You might expect the lead prosecutor against the mastermind of the 1993 World Trade Center bombing to tout the criminal justice system as the premier strategy to fight terrorism. If so, you’re wrong.
It is precisely because of Andy McCarthy’s experience in that capacity that he understands — in a way others can’t — the crippling limitations of law enforcement and criminal prosecutions in combating global terrorism.
Though he led the Justice Department prosecution team that convicted Omar Abdel Rahman, the "Blind Sheik," McCarthy is painfully aware that "as a class, baby-boom attorneys know nothing of war. Prosecutors included." Even this successful effort left way too many militants in place and encouraged the idea that they could attack us with impunity.
The entire orientation of the criminal justice system is to protect the rights of innocents, affording the accused due process and a litany of other constitutional protections. But we are at war with an enemy who doesn’t fight wars according to conventional rules. If we continue to treat them as criminal suspects rather than enemy combatants, they’ll always be many steps ahead of us in a war that only they are fighting. While our government frets over their constitutional rights — rights to which enemy combatants have never been historically entitled — it abdicates its duty to protect American lives.
Before the 9/11 attacks, we simply did not understand that Islamic terrorists had declared war against the United States and that to have any chance in this war, we’d have to engage them militarily.
But even today, partly because of our successes in fighting the war, a good portion of our society won’t or can’t see we are at war. Among those realistic enough to recognize we are at war, far too many think we can pacify the terrorists if we’ll just engage in smarter diplomacy, reform our "imperialistic" impulses and otherwise alter our foreign policy.
In his book, "Willful Blindness: A Memoir of the Jihad," McCarthy debunks these myths and makes a compelling case — sure to drive the purveyors of political correctness to apoplectic distraction — that the Islamic jihadist enemy we face isn’t at war with us because of our geopolitical malfeasance or this or that indignity we’ve allegedly visited upon them.

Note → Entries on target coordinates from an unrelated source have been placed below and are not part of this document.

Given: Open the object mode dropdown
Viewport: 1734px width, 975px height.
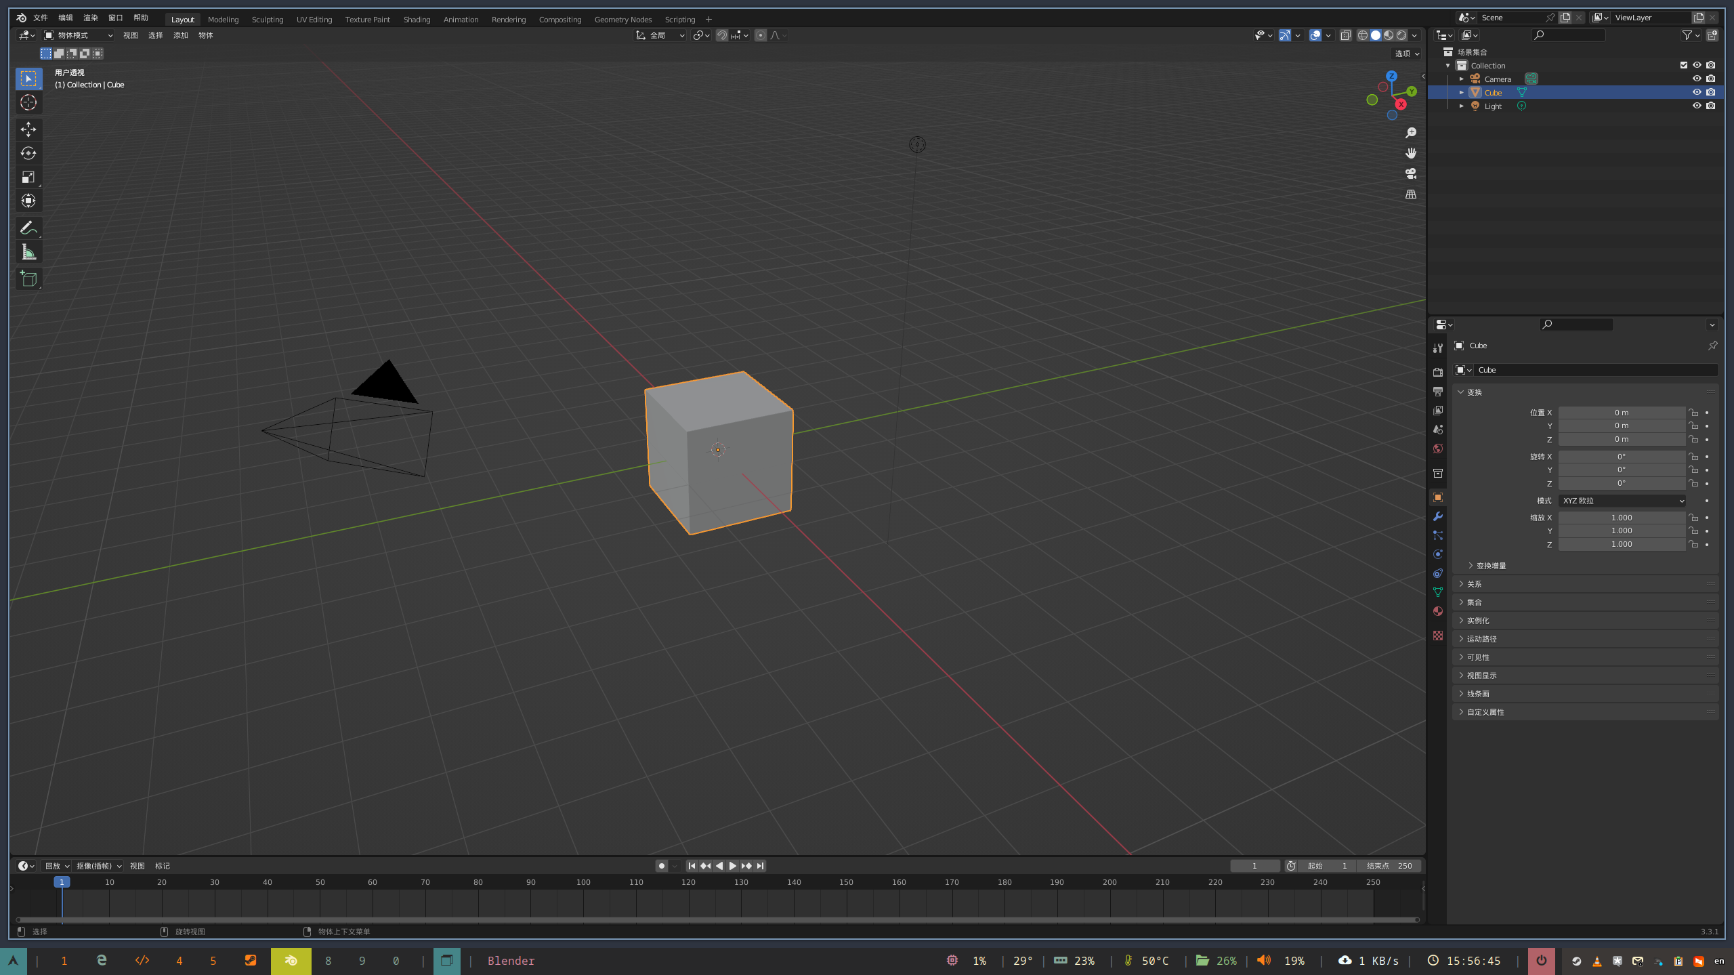Looking at the screenshot, I should (79, 35).
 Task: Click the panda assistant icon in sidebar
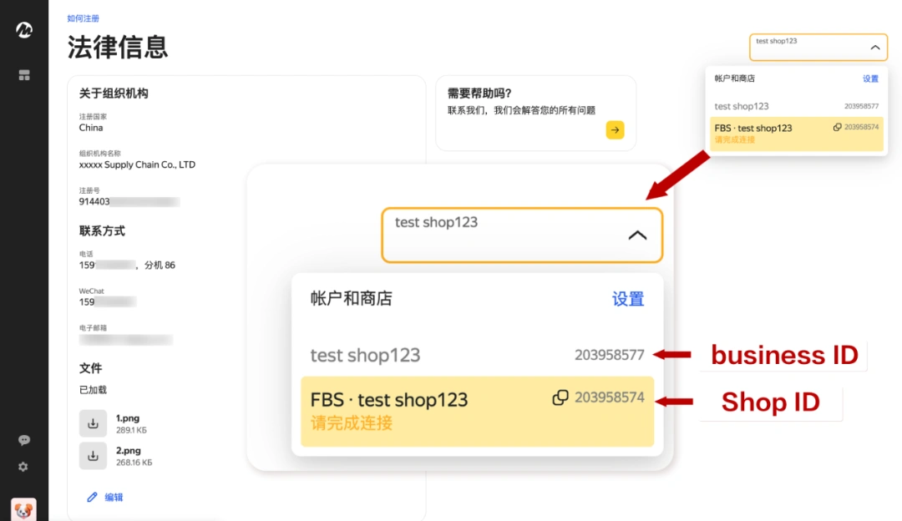point(24,509)
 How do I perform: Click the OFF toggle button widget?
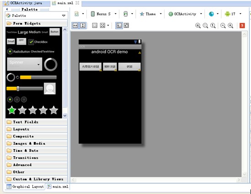point(21,41)
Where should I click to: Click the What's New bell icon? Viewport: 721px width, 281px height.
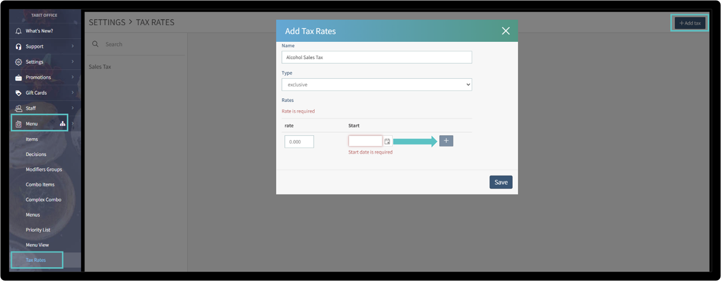point(19,31)
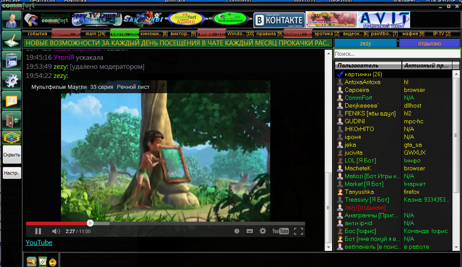This screenshot has height=267, width=462.
Task: Click the exit door sidebar icon
Action: tap(11, 120)
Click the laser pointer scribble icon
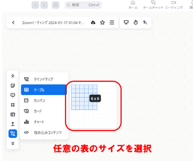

Their hostility, their aggression, their bellicosity, indeed their brutality, argues McCarthy, springs from Islam itself and its sacred writings. Indeed, the primary cause of Islamic terrorism, he says, is Muslim doctrine.
Islamic terrorists, he says, aren’t some fringe group of violent radicals who have hijacked a religion of peace. While the violent ones are a minority, they are a frightfully significant one in a religion whose membership is about 1.4 billion.
Even many of the so-called moderate Muslims, he notes, share many of the radicals’ goals, if not their deadly methods. These nonviolent Muslims are often sympathetic to what McCarthy calls "soft jihad," which includes promoting the Islamization of our culture, the adoption of Shariah law, sensitivity training for our law enforcement officers and the like. The "moderates" often defer to the jihadists, especially in theological matters, because of their erudition and command of the scriptures.
It would be bad enough if many Americans had their heads in the sand about the true nature and threat of Islamic terrorism. But sadly, our domestic law enforcement and intelligence communities also have a history of failing to take jihadism seriously. If you don’t understand the enemy, you cannot begin to fight it effectively.
If Muslim doctrine is the ultimate source of the jihadist threat against us, we must take that into account in formulating our security doctrine, such as punishing states that enable the exportation of the most radical, violent strains of Islam and refusing to tolerate their terrorist sanctuaries. While McCarthy doesn’t advocate profiling, he does say we can’t treat a person’s ideology as irrelevant.
Instead of approaching the war tentatively, we must be aggressive, offensive and pre-emptive. And while it’s fine for us to harbor the hope — however unrealistic — that Islam will reform itself, we must not under any circumstances apologize for who we are and who we are not. And we are not — and don’t intend to become — an Islamic society.
McCarthy is not the garden-variety pundit pontificating about the threat of Islamic jihad based on a plethora of articles or books he’s read. He became familiar with the enemy firsthand while directing the historic prosecution he relates in riveting detail in his book.
"Willful Blindness" is not only captivating — it is sobering, even horrifying, shaking us out of our complacency and demanding we face head-on the relentlessness, unscrupulousness and implacably permanent commitment of our enemy to our total submission or destruction.